WHAT YOU SHOULD DO =
Could you format the listing lines from the one containing "Given: Click the Parameters text field" through the one containing "Action: coord(599,209)", inclusive, as a JSON list of strings, one per line, with blank lines omitted?

SUPPLIED DATA =
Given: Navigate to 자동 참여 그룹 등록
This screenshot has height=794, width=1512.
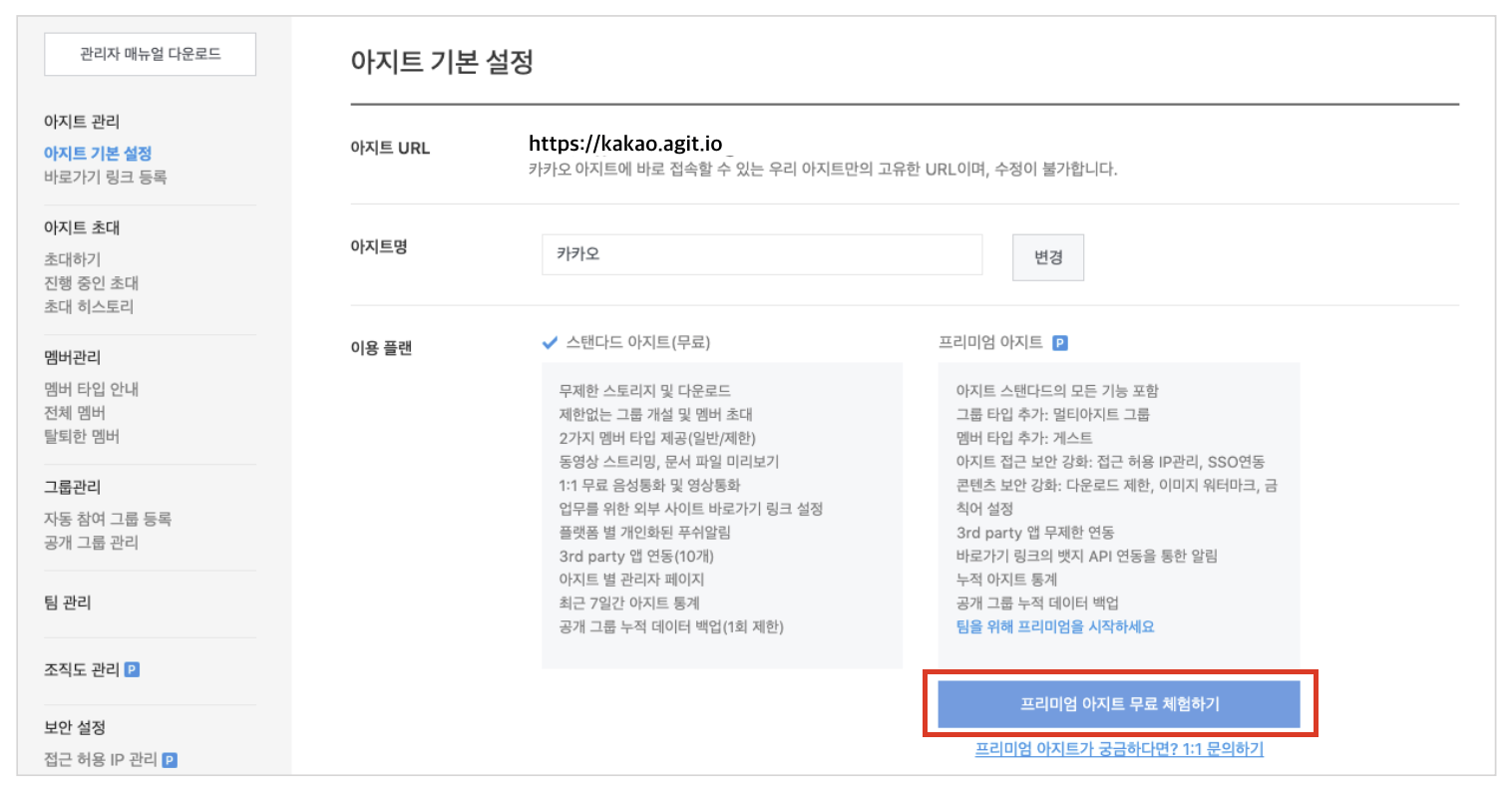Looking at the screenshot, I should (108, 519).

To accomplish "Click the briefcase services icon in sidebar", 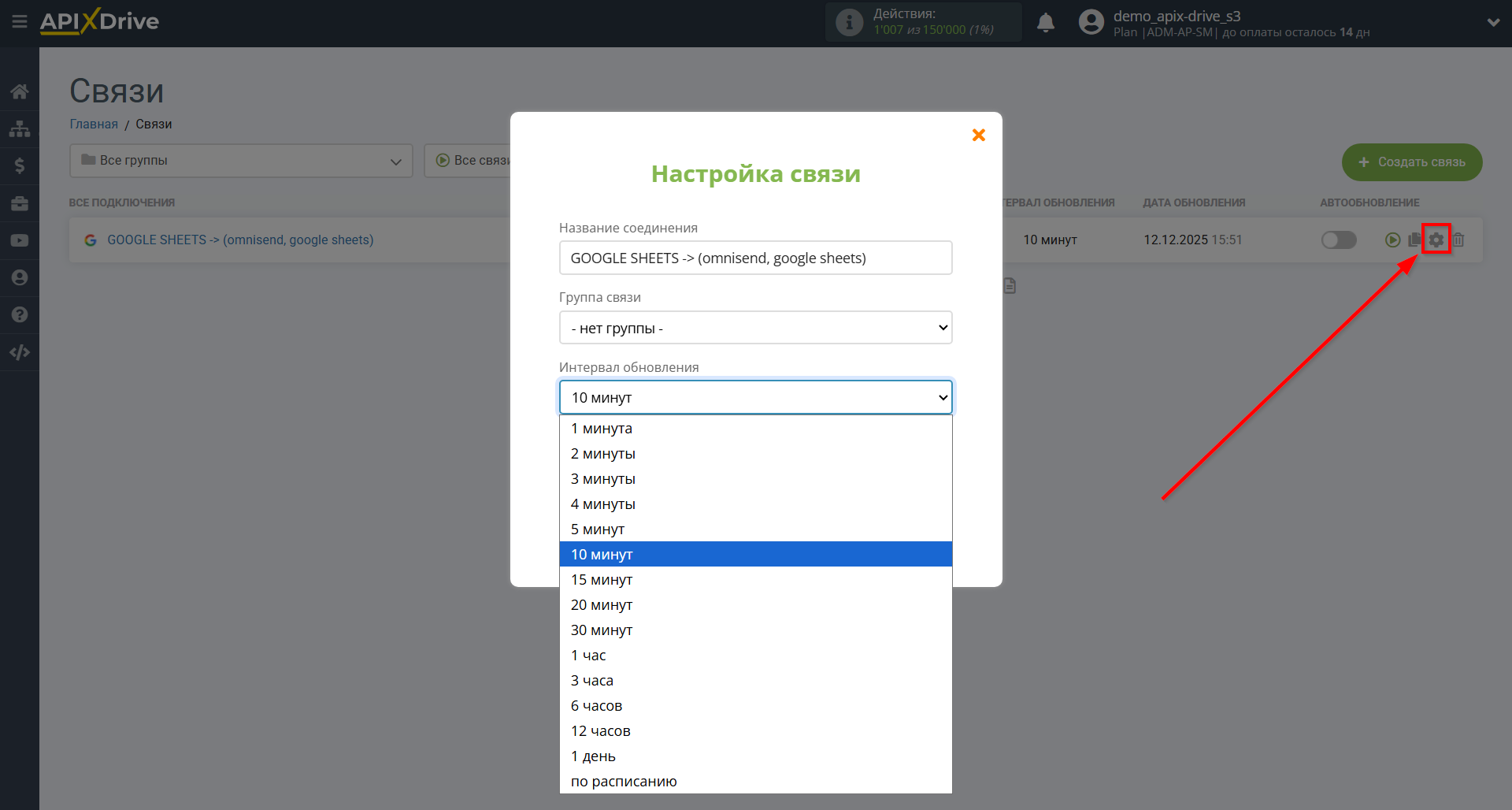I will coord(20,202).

--

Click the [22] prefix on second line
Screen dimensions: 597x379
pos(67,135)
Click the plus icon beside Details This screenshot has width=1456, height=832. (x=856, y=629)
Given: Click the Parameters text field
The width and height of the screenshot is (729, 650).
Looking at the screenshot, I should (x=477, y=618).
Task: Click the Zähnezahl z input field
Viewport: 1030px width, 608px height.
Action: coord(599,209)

---

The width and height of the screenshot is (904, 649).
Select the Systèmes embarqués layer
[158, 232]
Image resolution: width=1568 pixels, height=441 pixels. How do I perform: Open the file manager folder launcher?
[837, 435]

SOLUTION =
[
  "Given: Click the Parameters text field",
  "The width and height of the screenshot is (729, 650).",
  "Looking at the screenshot, I should (x=477, y=618).",
  "Task: Click the Zähnezahl z input field",
  "Viewport: 1030px width, 608px height.",
  "Action: coord(599,209)"
]